Good linearity for the dose dependency curve (Figure 2) indicates the absence of protein saturation with platinum under the experimental conditions. The slightly increased slope for the mass balance of the plasma may be attributed to the matrix effects of the residual organic carbon in the plasma samples [30,31,32,33]. A good repeatability for parallel experiments (relative standard deviations, RSDs < 10%) was observed (Table 1). Significant retention of platinum for the control buffer after 4 h of dialysis is related to the macromolecular nature of the BP-Cx-1 ligand, reducing the pure drug’s capability to cross the 8 kDa membrane. This was additionally validated by independent experiments using different dialysis durations (1–8 h, Supplementary Tables S1 and S2).

The difference between 50% plasma at different dosage levels with a corresponding control PBS was evaluated, indicating a statistically significant difference (Table 1). Additionally, average binding to macromolecular species in plasma and the control buffer were calculated to be 76.5 ± 6.0% and 57.6 ± 5.0% (±standard deviation, SD), respectively. Taking into account the dilution of initial plasma 1:2 per volume with PBS before dialysis, the following fractions of ‘free’ (unbound to macromolecules) platinum were calculated: 42.4 ± 5.0% and 11.8 ± 3.0 % (±SD) for the control buffer and plasma, respectively. Considering the macromolecular nature of the BP-C1 lignin-derived ligand (average molecular weight of 1500–2000 Da [7]), the contribution of binding to plasma proteins may be considered to be ca. 60% (61 ± 12%, ±2 SD, n = 24), since ca. 15% of Pt is associated with polyphenolic moieties, as identified by the control buffer experiments (see Supplementary Information for more details on calculations).

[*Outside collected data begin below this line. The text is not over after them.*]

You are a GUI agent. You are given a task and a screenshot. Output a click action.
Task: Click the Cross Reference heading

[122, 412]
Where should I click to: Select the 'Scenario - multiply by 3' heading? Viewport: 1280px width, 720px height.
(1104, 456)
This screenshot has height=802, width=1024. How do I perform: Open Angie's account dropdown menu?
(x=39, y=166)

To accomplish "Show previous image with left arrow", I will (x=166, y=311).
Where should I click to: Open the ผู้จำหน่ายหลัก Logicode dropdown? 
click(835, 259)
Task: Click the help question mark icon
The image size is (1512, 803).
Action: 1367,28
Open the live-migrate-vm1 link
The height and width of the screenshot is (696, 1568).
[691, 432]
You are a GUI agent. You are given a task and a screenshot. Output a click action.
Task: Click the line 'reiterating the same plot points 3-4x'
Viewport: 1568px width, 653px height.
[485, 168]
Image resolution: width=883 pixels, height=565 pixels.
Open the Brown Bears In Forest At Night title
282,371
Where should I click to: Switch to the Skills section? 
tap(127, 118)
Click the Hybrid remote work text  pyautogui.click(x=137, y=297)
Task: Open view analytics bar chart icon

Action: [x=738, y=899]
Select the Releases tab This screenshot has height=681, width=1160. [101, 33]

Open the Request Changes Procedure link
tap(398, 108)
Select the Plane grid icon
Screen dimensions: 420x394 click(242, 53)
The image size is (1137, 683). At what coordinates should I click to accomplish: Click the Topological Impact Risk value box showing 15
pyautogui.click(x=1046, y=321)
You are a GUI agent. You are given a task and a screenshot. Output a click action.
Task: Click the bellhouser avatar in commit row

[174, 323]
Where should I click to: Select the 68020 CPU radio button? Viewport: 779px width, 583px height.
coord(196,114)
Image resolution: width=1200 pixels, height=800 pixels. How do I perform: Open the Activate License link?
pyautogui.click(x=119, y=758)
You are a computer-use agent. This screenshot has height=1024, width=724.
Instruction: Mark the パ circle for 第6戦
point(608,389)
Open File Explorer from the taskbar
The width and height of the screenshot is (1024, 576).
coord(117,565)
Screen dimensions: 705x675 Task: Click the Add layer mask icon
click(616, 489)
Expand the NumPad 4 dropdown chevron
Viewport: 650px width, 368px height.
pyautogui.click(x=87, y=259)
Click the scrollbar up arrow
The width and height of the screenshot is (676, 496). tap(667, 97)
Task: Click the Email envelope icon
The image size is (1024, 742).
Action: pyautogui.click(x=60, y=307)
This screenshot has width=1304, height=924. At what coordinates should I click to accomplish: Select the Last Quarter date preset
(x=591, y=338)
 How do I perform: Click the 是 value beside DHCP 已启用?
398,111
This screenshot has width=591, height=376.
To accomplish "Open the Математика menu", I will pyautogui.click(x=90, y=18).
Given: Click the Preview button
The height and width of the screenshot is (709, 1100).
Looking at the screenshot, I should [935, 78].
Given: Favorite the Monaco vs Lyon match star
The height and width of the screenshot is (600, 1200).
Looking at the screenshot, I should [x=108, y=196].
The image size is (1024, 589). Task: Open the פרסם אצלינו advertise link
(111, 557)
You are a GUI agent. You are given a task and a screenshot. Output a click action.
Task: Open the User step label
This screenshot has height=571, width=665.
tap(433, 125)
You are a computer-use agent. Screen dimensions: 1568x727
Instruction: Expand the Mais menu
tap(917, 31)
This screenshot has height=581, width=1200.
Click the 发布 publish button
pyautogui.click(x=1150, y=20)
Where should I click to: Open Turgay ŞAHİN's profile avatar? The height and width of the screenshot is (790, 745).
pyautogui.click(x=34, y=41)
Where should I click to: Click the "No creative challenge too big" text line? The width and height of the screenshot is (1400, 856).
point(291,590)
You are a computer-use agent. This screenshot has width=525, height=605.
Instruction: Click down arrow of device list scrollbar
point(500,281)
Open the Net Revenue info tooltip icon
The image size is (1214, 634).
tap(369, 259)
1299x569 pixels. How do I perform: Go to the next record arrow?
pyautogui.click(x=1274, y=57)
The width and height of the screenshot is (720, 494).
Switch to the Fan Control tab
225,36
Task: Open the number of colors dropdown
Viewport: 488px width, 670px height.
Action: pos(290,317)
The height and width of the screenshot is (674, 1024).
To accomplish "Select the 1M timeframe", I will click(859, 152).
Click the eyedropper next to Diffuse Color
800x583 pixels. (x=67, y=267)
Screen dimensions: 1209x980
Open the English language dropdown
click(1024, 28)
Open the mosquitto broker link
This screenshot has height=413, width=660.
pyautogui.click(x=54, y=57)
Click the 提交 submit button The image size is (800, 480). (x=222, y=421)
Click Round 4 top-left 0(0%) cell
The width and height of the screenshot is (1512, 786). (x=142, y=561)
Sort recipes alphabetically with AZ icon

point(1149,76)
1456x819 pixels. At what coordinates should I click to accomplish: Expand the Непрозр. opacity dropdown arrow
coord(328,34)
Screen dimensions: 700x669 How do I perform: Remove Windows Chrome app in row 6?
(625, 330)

Platinum-based drug plasma protein binding is known to be lower for drugs containing O-donor leaving ligands. For instance, carboplatin mostly releases active platinum moiety only intracellularly, showing ex vivo binding of 25–40% [34,35]. Previous studies of platinum drug binding to plasma/serum proteins indicated that carboplatin is primarily bound to HSA (45–96%, depending on incubation times), followed by transferrin and immunoglobulin-G (both ca. 2%) [16,36]. In vivo studies indicated the formation of reversible complexes of carboplatin with HSA [37]. Nevertheless, the intracellular distributions of cisplatin and carboplatin are similar, and their exhibited toxicity is not directly correlated with a total platinum concentration in target organs [38]. This is consistent with our previous studies for BP-C1 and other platinum drugs, indicating a high level of total platinum in kidneys and liver without the formation of toxic effects [23,25]. Thus, BP-C1 demonstrates medium protein binding, comparable to carboplatin and considerably lower than that for cisplatin.

A medium degree of binding of ca. 60% was demonstrated, indicating the maintenance of a high fraction of free drug in the bloodstream, facilitating its pharmacological activity. Further research on BP-C1 should focus on the effect of O-donor leaving ligands on its antitumour activity and the presence of potential cross-resistivity of certain tumours against platinum compounds.